Social Worker: “…Better working conditions, like computers, printers, eMulti rooms, cabinets, respect, and recognition for the multiprofessional teams. Also, expanding eMulti teams in the municipality for better division of health units…”
In summary, the texts reveal convergences and divergences in the professionals’ views on future prospects. On one side, there is an optimistic and hopeful discourse that longs for benefits for both users and professionals, citing everything from investments in supplies, improvements in working conditions, and expansion of collaborative practices to more subjective aspects such as respect and appreciation for the team.
On the other side, there is a discourse pointing to the slowness in the approval of eMulti teams, uncertainties, and concerns of professionals about their job positions. Obstacles to achieving the proposed indicators were identified, and concerns were raised about the financial impact on teams and the availability of professionals’ time relative to the number of teams they will support. This discourse reflects fears about the quality of care provided and potential overloads.
22.4 Final Considerations
The findings of this study highlight the challenges faced by Multiprofessional teams in Primary Health Care. Although these teams were designed to improve the resolution of health demands in the territories, they face significant barriers to implementing collaborative practices. The challenges include professional training, the social and political complexities involved in developing Public Policies, and the need for an alternative model that balances the predominant biomedical focus.
Recent political and economic changes have profoundly impacted PHC, especially with the discontinuation of funding for Multiprofessional teams and the complexities of their formal recognition. Despite the new guidelines established by Ordinance No. 635 (2023), teams still deal with uncertainty regarding their future, particularly after the COVID-19 pandemic, which exacerbated the devaluation of these teams and distanced collaborative practices.
Professionals express ambivalence about the future, hoping for better working conditions and greater recognition, but also voicing concerns about the quality of care and the sustainability of the teams. The study also revealed limitations, such as difficulties in accessing some professional categories and the restrictions imposed during election periods.
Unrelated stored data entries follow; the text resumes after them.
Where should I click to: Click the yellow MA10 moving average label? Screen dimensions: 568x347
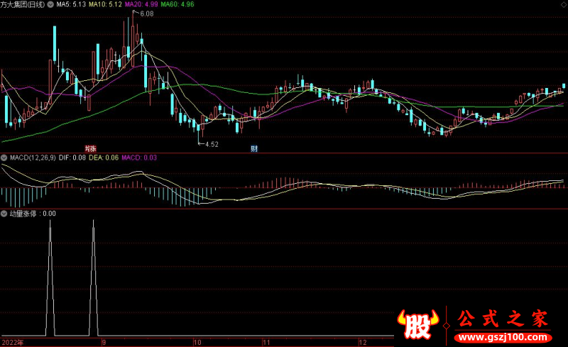point(105,4)
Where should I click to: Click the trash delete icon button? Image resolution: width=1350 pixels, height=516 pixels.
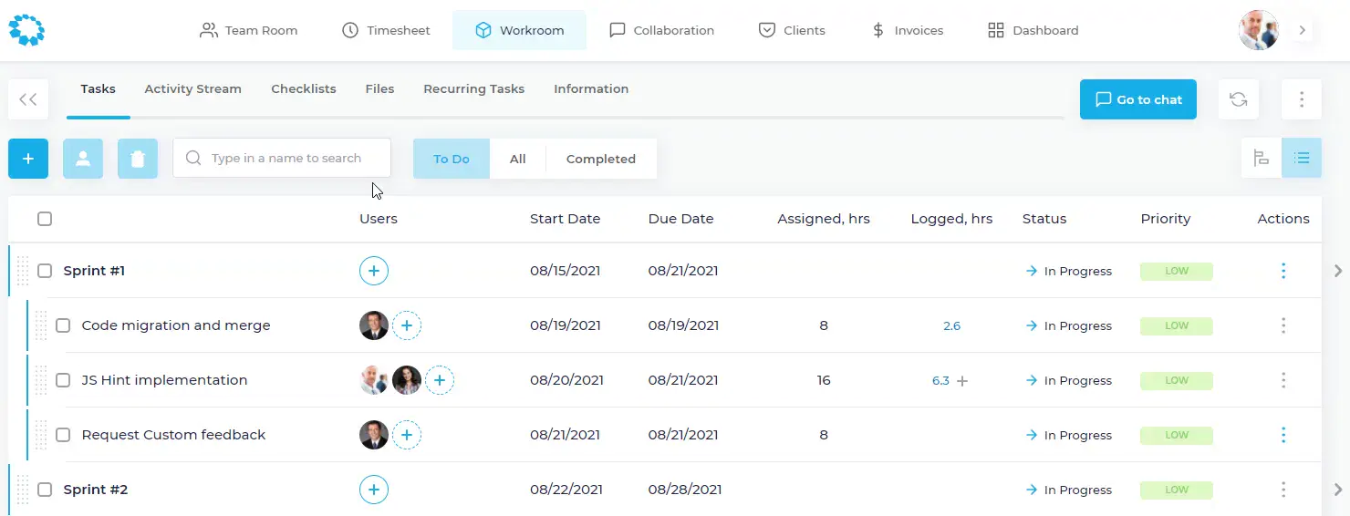138,159
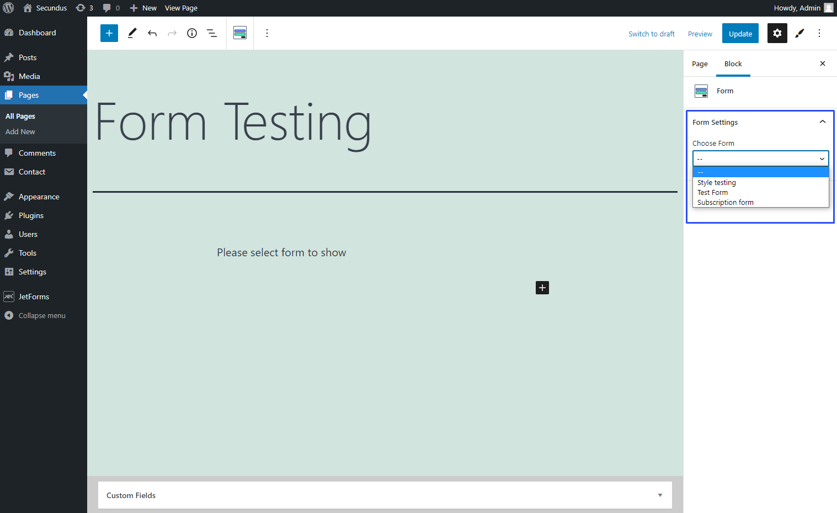837x513 pixels.
Task: Click the Redo arrow icon
Action: point(172,33)

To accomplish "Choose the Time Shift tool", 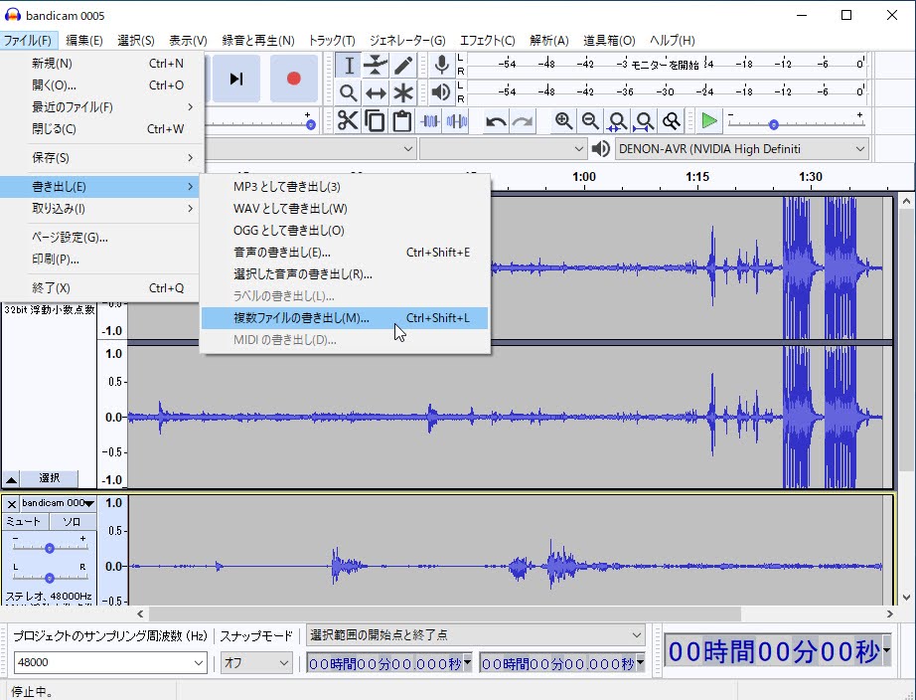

It is worth noting that the research faced limitations, such as the inability to access certain professional categories, particularly speech therapy, which was present in two of the three municipalities studied but with reduced hours and primarily focused on individual care. The justification was that holding more meetings would compromise professionals’ schedules. Another limitation during the research process was the electoral period, with restricted access to municipalities’ social media archives, which were deactivated to comply with electoral regulations.
Thus, given the above and understanding that this is just a snapshot of the multiple realities presented across the country regarding the existence of Multiprofessional teams in Primary Health Care, the importance and need for expanded field studies on the topic are emphasized, aiming to understand the settings and foster the development of contextualized Public Health Policies that genuinely lead to comprehensive, longitudinal, and territorialized care in SUS. It is essential to promote practices that are inclusive and meet the population’s needs, avoiding a purely mechanistic and indicator-focused approach.